Always involved in controversy for its lyrics, often chauvinistic and stereotypical, Reggaeton has made dance people around the world, from exclusive clubs in New York to clandestine venues in Berlin, through Barcelona or distant Bali. Nobody is oblivious to its catchy lyrics and sensual dances. It just takes to look the list of videos most viewed on YouTube to find that video number 1 is Despacito. This song has been played 4,700 million times before reaching the first year since it was posted on the platform. A recent study by Spotify revealed the unstoppable growth of Reggaeton, whose listeners have grown 119% since 2014, while Pop barely 14%.

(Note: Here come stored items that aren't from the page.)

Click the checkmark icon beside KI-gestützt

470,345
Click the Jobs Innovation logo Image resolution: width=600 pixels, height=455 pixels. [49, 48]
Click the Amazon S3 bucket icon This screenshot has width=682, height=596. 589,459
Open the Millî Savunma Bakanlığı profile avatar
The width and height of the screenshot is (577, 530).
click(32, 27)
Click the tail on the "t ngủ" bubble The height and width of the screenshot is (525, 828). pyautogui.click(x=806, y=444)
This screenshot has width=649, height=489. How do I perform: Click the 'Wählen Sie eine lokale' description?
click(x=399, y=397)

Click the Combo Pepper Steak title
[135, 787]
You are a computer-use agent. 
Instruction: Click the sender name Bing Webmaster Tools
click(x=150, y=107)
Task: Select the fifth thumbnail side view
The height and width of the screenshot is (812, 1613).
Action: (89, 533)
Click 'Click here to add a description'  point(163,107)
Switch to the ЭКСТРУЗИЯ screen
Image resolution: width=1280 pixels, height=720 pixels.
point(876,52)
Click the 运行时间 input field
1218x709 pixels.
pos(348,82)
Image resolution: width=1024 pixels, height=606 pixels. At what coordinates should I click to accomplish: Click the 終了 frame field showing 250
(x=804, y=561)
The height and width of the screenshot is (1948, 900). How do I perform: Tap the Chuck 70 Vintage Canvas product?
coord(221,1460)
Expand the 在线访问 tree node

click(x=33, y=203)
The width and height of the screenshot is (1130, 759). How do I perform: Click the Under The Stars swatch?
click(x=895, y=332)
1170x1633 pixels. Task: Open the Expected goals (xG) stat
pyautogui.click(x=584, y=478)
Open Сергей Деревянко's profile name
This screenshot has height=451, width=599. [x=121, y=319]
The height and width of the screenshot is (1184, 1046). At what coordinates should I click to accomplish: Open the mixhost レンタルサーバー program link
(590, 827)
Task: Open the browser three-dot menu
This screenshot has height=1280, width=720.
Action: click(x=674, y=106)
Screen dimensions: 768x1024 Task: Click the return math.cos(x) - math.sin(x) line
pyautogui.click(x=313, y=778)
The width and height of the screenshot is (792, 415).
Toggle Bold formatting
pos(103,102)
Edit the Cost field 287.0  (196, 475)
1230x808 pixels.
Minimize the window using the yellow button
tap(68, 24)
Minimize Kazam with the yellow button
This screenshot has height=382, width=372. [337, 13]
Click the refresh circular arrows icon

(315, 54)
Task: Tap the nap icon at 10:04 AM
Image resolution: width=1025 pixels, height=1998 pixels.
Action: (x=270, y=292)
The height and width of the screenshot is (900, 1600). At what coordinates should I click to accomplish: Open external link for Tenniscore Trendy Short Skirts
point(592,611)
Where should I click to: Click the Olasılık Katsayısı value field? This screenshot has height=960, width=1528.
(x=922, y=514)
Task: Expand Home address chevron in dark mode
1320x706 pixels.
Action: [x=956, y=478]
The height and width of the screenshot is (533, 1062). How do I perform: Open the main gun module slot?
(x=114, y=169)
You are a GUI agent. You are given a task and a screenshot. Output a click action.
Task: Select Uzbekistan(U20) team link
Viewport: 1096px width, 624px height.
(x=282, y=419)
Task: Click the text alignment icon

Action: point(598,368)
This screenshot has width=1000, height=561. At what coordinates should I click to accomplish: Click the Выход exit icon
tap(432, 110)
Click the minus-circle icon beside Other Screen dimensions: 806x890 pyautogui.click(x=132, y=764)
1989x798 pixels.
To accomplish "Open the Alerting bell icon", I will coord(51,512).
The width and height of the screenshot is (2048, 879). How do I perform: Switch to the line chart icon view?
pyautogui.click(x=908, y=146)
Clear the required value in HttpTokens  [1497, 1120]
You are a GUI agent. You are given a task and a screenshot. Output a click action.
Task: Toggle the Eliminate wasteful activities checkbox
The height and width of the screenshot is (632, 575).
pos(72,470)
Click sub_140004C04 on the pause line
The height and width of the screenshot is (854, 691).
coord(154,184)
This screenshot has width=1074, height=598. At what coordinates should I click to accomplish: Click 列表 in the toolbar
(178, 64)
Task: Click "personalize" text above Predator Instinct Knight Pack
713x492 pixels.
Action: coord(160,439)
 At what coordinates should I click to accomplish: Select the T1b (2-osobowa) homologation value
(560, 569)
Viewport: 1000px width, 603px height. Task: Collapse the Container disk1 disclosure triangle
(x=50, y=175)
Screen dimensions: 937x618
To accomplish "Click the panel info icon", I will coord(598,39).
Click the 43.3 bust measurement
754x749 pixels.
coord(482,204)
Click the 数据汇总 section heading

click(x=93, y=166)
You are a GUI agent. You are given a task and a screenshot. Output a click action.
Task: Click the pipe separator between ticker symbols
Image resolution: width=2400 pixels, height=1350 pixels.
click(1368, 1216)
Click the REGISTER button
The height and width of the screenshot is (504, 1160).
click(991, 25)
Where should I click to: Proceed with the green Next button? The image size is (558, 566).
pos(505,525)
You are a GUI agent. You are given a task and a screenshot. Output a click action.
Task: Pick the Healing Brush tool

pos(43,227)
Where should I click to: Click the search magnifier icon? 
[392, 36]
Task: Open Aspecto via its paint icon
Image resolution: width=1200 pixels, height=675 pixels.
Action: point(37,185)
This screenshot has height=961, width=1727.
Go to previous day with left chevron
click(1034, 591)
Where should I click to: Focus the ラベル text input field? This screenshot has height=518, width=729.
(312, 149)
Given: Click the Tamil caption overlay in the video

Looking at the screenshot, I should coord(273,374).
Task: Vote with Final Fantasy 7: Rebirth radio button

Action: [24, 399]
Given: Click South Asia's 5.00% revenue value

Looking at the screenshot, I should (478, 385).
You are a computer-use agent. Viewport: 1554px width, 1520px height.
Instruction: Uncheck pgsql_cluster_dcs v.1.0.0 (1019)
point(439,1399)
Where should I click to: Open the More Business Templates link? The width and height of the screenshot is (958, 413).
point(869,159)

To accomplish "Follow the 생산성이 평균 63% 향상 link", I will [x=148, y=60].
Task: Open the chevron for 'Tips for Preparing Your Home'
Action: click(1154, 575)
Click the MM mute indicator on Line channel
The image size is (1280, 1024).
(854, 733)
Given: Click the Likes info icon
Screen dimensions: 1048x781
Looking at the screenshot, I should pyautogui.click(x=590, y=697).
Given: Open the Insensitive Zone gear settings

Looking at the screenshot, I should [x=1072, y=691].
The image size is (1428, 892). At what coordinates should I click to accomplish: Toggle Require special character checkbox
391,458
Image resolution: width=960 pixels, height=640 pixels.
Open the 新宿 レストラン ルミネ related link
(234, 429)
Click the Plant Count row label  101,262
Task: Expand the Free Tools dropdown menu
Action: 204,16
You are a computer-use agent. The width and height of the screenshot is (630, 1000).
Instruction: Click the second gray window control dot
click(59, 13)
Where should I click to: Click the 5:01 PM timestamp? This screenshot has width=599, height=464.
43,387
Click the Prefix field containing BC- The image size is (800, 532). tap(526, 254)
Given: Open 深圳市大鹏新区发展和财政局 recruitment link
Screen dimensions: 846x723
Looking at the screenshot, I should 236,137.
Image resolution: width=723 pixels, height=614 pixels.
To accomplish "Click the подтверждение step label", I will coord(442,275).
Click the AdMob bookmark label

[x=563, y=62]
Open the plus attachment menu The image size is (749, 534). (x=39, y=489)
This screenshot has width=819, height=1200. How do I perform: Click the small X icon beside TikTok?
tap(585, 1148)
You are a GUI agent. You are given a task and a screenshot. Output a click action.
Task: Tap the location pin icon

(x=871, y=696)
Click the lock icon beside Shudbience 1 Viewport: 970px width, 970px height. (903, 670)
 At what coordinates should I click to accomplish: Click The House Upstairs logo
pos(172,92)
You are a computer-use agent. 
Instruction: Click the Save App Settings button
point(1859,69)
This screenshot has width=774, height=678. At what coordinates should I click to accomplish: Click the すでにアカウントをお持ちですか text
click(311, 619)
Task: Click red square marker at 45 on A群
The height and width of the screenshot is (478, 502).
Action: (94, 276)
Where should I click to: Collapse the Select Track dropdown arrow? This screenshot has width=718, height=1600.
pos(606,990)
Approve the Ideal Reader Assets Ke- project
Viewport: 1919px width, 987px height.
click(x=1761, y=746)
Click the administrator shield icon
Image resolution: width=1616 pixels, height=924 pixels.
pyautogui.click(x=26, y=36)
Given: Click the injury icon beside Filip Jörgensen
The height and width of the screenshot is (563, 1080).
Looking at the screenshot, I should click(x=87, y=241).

Neither Daddy Yankee nor Luis Fonsi are Colombians, so why is this country considered nowadays as the most representative in this genre? The answer is for its ability to create hits on a regular basis and make them infallible in any club or home party.
Colombian artists like Maluma or J Balvin put out hits every two or three months, and the South American country pays tribute to this genre in all its cities. If Medellin concentrates the most successful artists and producers, Bogota has specialized itself in theme parties around this rhythm. One of the keys to the success of this music is its ability to eliminate the existing social gaps in Colombian society, since this genre triumphs both in the humble neighborhoods of southern Bogota and in the most exclusive clubs in Zona T or the Parque de la 93.
“Alístate que estoy suelta como gabete” emerged 7 years ago as a private event for just 25 people in the historic Bogota neighborhood of La Candelaria. Today, it has become a national macro-party that can reach 10,000 people in a single night. Jimmy Perez, his ideologist and manager, and known as 'Don Gatsby' for his ability to organize this type of event, boasts the skill of having managed to break the stigma associated with Reggaeton with violence, homophobia, and chauvinism. "My parties are organized in fashion clubs as well as in places frequented by gays, lesbians and transsexuals, we have expanded the terrain and in many places women dance among them", explained Pérez.
If we move to the second city of the country, Medellin, it would not be strange to meet some of the most recognized artists of this genre, to the aforementioned Maluma and J.Balvin joins Nicky Jam in the throne. Jam is an American of Puerto Rican origin, who decided to move in to the capital of Antioquia "to be close to the best". It is clear that Colombia breathes Reggaeton on all four sides and is spreading that fever to the entire planet.